───── Text excerpt

Barring a turnaround in North Carolina or a surprise upset from Al "Bear Killer" Gross in Alaska (and the latter does say he think he'll win after all the mail-ins are counted), the season finale of the horror series known as "2020" will be a royal rumble Senate two-fer in Georgia. Incumbent Republicans David Perdue and Kelly Loeffler will face challenger Democrats Jon Ossoff and Raphael Warnock in a state that Joe Biden just squeaked out a victory in.
Other have written on the best positive strategy for Democrats to take in the race (pushing the "3 M" approach -- Medicaid expansion, minimum wage increase, and marijuana legalization). And it's well-known that Democrats have severely struggled in Georgia run-offs in the past. But right now, I'm curious how the shadow of a defeated Trump affects the dynamics of this race.

──────────
───── Supplied records

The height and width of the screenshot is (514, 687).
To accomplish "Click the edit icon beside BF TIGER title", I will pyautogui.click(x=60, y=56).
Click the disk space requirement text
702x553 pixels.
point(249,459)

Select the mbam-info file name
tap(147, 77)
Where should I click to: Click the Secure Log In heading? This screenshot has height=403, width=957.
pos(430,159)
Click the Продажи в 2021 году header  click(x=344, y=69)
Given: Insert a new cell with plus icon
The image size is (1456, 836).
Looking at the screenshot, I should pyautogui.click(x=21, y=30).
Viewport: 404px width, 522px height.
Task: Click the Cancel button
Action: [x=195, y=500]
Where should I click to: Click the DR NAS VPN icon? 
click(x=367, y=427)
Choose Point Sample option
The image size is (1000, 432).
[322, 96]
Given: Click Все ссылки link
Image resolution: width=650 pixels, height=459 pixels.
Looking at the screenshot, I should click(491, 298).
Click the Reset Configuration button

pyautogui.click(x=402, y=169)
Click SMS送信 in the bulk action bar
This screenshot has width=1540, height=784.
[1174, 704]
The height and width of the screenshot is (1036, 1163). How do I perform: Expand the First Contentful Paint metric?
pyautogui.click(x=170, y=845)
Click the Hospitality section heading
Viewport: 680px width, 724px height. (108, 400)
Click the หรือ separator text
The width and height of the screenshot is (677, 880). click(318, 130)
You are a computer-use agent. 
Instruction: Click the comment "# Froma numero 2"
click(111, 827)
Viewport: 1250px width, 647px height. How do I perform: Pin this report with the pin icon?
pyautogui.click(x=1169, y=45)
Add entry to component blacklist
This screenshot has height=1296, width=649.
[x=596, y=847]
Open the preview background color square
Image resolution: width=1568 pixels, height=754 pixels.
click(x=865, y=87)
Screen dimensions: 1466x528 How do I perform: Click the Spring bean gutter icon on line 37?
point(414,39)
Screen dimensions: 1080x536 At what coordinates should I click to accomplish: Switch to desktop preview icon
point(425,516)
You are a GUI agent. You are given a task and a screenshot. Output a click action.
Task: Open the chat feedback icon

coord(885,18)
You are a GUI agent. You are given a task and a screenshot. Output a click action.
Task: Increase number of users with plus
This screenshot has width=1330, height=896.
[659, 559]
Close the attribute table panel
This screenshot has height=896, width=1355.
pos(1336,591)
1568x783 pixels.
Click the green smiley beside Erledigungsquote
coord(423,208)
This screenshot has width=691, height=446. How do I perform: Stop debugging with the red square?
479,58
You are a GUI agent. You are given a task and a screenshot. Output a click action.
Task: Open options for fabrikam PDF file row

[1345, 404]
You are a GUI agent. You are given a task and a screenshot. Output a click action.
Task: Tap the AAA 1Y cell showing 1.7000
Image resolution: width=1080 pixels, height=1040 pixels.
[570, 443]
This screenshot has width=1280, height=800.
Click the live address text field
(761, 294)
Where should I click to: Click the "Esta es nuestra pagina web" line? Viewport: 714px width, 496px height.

──────────

◆ Work request A
Answer these questions about the text on the Georgia Senate runoffs:
(i) Which two incumbent Republicans will face Democratic challengers in Georgia?
(ii) What three policies make up the "3 M" approach?
(iii) Which Alaska candidate is nicknamed "Bear Killer"?
◆ Work request B
Transcribe the text on the Georgia Senate runoffs from "Other have written" to "of this race.".
◆ Work request C
Pick up the text on the Georgia Senate runoffs after its last sentence and keep writing it.

◆ Task response A
(i) David Perdue and Kelly Loeffler
(ii) Medicaid expansion, a minimum wage increase, and marijuana legalization
(iii) Al Gross

◆ Task response B
Other have written on the best positive strategy for Democrats to take in the race (pushing the "3 M" approach -- Medicaid expansion, minimum wage increase, and marijuana legalization). And it's well-known that Democrats have severely struggled in Georgia run-offs in the past. But right now, I'm curious how the shadow of a defeated Trump affects the dynamics of this race.

◆ Task response C
It is (as much as I hate to admit it) a truth that Donald Trump has been a big turnout booster for Republicans. Witness Texas, where Joe Biden swelled Hillary Clinton's vote tally by 1.4 million, but Trump managed to keep pace with 1.2 million additional votes of his own. Even without him at the top of the ticket, it's possible that Trump could boost GOP turnout in the run-off if he campaigned aggressively for the GOP ticket, feeding on resentment and spurious claims of voter fraud, inspiring red staters looking for vengeance and the need to head off a Democratic Senate majority.
But Trump is Trump, and he doesn't seem likely to react to defeat by working on someone else's behalf. He's going to be sullen and depressed and whiny, and I doubt he'll be much interested in intervening in the Georgia race at all. If anything, he might put Perdue and Loeffler into a tight spot by continuing to frivolously contest the validity of the election, forcing them to either actively disavow Dear (Fallen) Leader or come off like anti-democratic extremists.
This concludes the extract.